John Rudalls Strong Box with Royal Warrant
|Type of thing||Personal
|Place found||Rudall & Rudall Lawyers|
|Current location||25 Murray Street Gawler SA 5118
Definitely, not just any old box. By Peter Hoye. Jan 2019.
This tale began in Sheffield, England 1791, when a young boy Thomas Milner began an eleven year apprenticeship as a tinsmith and brazier. These days such a trade would be known as a sheet metal worker, with only a 4 year apprenticeship. “He learned well and began to manufacture iron coffers and strong boxes.”
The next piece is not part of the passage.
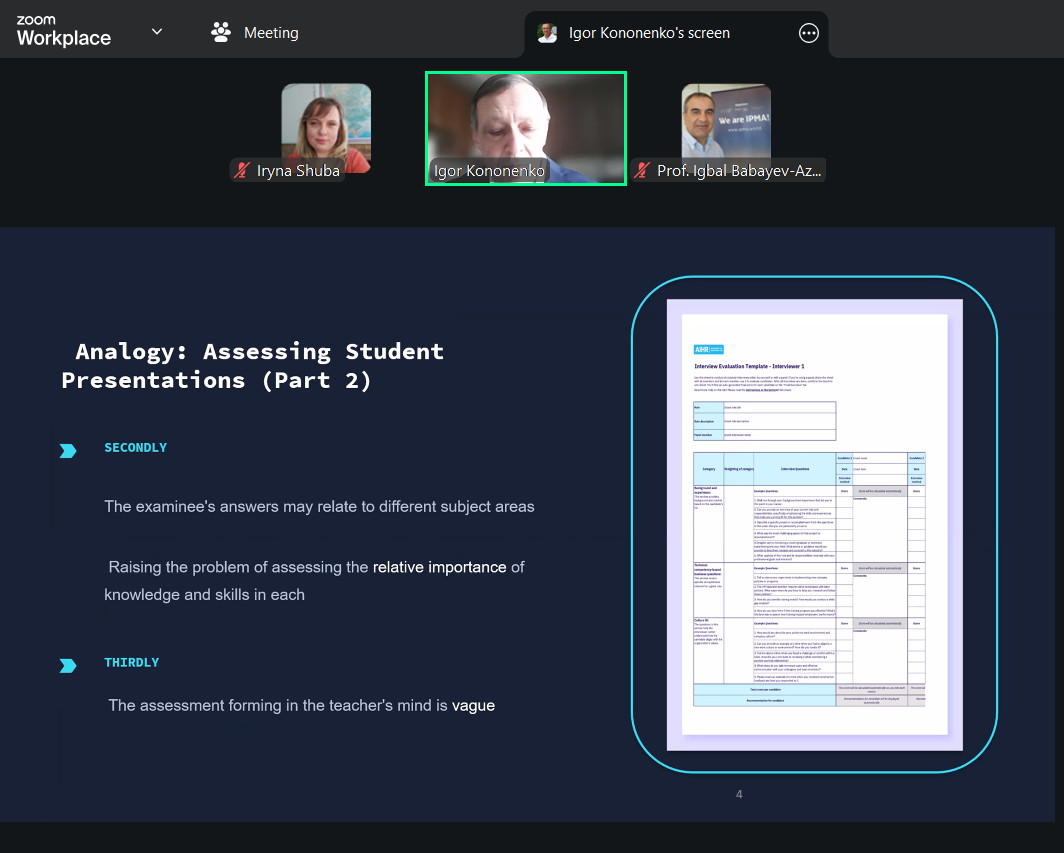Click the arrow bullet beside THIRDLY
1064x853 pixels.
click(68, 665)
In 1814 Thomas established a company and in 1824 won an official contract to supply the British War Office with “coffers and strong boxes”. At that time The 1st Duke of Wellington, Arthur Wellesley granted Thomas Milner a Royal Warrant, for his goods and services. Thomas then moved to the City of Liverpool and set up the Company of Thomas Milner & Son in 1830, where rapid growth necessitated the erection of new premises in 1853. By this time Thomas was busy making fire proof safes and strong boxes.
Meanwhile a 33year old solicitor from Exeter in the south of England, had arrived in the State of Victoria in 1853. His name was John Rudall and he soon travelled to Adelaide in Sth Aust, then settled in Gawler, with his new wife Matilda. John was obviously a man of substance and well able to establish himself in local affairs, as well as to found a legal practice, Rudall & Rudall Lawyers.
Just how or what brings these three men, a Tinsmith, a General (who fort and won the Battle of Waterloo) and a Lawyer together in the 21st Century?
I was asked to give an opinion on a metal box, situated in a storage area at the premises of Rudall and Rudall, here in Gawler. At first it seemed like just any old box, but the sides, top and bottom are quite thick (around 45mm) and it is heavy as all air spaces are filled with sand and cement. The lid is hinged and still lockable. The box has two brass insignias attached to it, one most likely a trade identification plate. The other though did catch my attention! After further research, I along with Rudall’s office manager, are confident that it is a Royal Warrant, as granted by the Duke of Wellington, otherwise known as the Iron Duke.
As a child growing up in London I recall seeing these on wrappings and on delivery vehicles but have never seen any since, it’s a real gem. Consideration of all the above dates and information leads us to settle on 1841 as being the most likely date of manufacture. Cast Iron Handles fitted to the box sides have Thomas Milner and Son cast in them, thus confirming the manufacturer.
No doubt John Rudall needed a secure box to convey vital items/documents from England UK to the new colony here in Gawler SA. An amazing link back to the establishment of the Gawler Corporation in 1857.